Chin State has remained one of the epicenters of the conflict as many Chins have fled the daily fighting between the PDFs and the military. The number of people fleeing the violence has risen dramatically since the fighting began in April. 

Kayah State 

In Kayah state, home to the Karenni people, there has been increased fighting between local defense forces and the Tatmadaw, particularly around the capital city of Loikaw. The region has seen increased airstrikes and artillery shelling against civilians, displacing almost half of the population of the capital. UN sources estimate that more than 650 houses and civilian structures in Kayah, including churches and schools have been burned or destroyed since May of 2021. 

At least 15 parishes in Loikaw Diocese in Kayah state have been severely affected by the increased fighting, while at least seven Catholic churches in the area have been hit by the attacks. It is estimated that 170,000 people have left their homes in Kayah, and aid groups have struggled to support these now displaced persons, many of whom are taking refuge on Myanmar’s eastern border with Thailand, however still not out of harm’s way.

In Kayah State, we also witnessed one of the military’s most terrible atrocities, the Christmas Eve massacre. Here more than thirty people were burnt alive despite Christian calls for peace over the holiday.

Kachin State 

Kachin State represents one of Myanmar’s heavily Christian regions, who has been in and out of conflict with the Burmese regimes for decades. Having been geographically far from Yangon, the Kachin Independent Army resisted the Tatmadaw for years. However, its 2011 ceasefire has since crumbled and over 100,000 Kachins had been displaced from their homes, even before this current conflict started, leaving them vulnerable across the region.  

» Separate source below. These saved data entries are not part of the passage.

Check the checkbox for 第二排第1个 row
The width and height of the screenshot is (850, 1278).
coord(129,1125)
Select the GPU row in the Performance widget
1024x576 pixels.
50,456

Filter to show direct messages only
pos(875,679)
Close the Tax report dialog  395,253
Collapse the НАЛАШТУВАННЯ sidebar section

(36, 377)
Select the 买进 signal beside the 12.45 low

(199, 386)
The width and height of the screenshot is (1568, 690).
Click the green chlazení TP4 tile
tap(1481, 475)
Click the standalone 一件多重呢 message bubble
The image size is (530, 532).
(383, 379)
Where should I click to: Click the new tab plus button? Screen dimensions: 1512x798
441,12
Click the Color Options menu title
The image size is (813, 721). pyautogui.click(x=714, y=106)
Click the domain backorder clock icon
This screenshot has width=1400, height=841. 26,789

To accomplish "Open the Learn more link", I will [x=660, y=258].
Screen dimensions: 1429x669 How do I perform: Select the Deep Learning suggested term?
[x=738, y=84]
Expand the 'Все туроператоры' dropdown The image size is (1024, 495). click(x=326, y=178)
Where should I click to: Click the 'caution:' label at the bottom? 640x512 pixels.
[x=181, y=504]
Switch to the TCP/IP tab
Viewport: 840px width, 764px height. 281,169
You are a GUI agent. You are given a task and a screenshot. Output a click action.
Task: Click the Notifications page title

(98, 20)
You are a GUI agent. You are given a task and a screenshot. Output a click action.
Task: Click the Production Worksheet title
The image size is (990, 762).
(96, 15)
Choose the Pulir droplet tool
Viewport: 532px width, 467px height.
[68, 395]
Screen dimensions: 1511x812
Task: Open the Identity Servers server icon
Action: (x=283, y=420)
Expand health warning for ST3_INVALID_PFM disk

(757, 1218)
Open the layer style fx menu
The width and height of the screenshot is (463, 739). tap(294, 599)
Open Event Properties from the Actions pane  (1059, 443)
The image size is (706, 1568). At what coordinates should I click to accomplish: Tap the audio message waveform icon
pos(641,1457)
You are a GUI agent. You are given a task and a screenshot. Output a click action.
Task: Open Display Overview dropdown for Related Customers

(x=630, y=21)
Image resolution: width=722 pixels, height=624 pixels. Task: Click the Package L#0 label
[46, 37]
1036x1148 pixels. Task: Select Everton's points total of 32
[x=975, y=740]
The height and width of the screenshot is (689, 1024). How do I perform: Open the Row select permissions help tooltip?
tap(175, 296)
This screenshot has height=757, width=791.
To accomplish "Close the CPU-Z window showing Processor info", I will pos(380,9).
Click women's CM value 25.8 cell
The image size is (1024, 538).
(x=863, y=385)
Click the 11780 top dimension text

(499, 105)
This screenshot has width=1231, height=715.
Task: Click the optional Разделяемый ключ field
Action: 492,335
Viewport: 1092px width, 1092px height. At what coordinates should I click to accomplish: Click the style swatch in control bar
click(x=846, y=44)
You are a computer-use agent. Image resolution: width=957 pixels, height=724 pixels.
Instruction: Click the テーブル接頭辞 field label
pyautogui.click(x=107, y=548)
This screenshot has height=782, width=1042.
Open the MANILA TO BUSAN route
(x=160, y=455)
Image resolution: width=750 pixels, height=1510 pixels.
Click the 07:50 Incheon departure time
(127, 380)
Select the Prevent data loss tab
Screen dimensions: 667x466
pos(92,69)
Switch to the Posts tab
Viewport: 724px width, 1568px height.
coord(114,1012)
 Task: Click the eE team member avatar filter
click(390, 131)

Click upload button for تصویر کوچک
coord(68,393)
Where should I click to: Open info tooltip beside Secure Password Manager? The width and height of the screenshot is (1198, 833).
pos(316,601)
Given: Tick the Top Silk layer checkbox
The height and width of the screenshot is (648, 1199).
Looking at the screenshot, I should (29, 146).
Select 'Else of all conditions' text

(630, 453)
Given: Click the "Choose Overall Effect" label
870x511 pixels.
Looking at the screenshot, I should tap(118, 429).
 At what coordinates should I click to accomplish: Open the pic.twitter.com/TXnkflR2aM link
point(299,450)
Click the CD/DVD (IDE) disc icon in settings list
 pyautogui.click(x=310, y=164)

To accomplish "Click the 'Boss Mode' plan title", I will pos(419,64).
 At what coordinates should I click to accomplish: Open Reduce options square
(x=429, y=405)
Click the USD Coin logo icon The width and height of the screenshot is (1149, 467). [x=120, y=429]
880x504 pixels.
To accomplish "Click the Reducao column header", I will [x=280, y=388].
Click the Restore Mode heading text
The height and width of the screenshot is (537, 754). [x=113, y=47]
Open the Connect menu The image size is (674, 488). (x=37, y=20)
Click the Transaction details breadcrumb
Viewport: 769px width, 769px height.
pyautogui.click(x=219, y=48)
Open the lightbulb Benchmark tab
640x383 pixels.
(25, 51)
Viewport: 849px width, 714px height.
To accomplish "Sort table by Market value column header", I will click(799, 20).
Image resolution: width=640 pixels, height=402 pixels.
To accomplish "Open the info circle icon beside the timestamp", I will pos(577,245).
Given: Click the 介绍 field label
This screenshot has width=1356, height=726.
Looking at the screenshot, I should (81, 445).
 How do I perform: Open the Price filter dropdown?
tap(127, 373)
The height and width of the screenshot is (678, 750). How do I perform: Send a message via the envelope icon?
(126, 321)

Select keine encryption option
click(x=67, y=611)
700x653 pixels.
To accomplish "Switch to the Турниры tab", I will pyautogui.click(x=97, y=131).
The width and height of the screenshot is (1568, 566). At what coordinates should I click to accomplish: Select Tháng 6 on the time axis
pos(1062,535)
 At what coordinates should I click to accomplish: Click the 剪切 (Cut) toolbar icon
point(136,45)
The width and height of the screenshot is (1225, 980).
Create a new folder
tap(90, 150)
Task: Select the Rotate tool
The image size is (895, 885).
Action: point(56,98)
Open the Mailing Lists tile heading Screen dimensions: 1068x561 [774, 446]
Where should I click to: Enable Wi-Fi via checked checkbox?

Even as the Tatmadaw’s early focus was around suppressing the protests and solidifying its power in Naypyitaw, it never stopped its attacks on Kachin Christians. As early as February 28, the Tatmadaw raided a Kachin Baptist Church in Shan State, arresting eleven members of the congregation; they were released a day later, but only after severe beatings. Kachin has continued to see the harassment of Christians and pastors as the conflict prolongs, leaving many new internal refugees to seek refuge there and in neighboring Shan state.  

Given the conflict’s scale and the likelihood that it will be prolonged, the region needs assistance that will have immediate impacts. Humanitarian assistance for those suffering throughout Myanmar and in regional refugee camps is critical. ASEAN and the West must coalesce other nations to find ways to pressure the regime to end their violent campaign and institute a path toward federalism that can better protect the rights of ethnic and religious minorities. The junta’s promise of new elections now seems unlikely, as their violent campaign and conviction of their opposition has tanked their credibility, leaving us convinced that they would avoid a free election. 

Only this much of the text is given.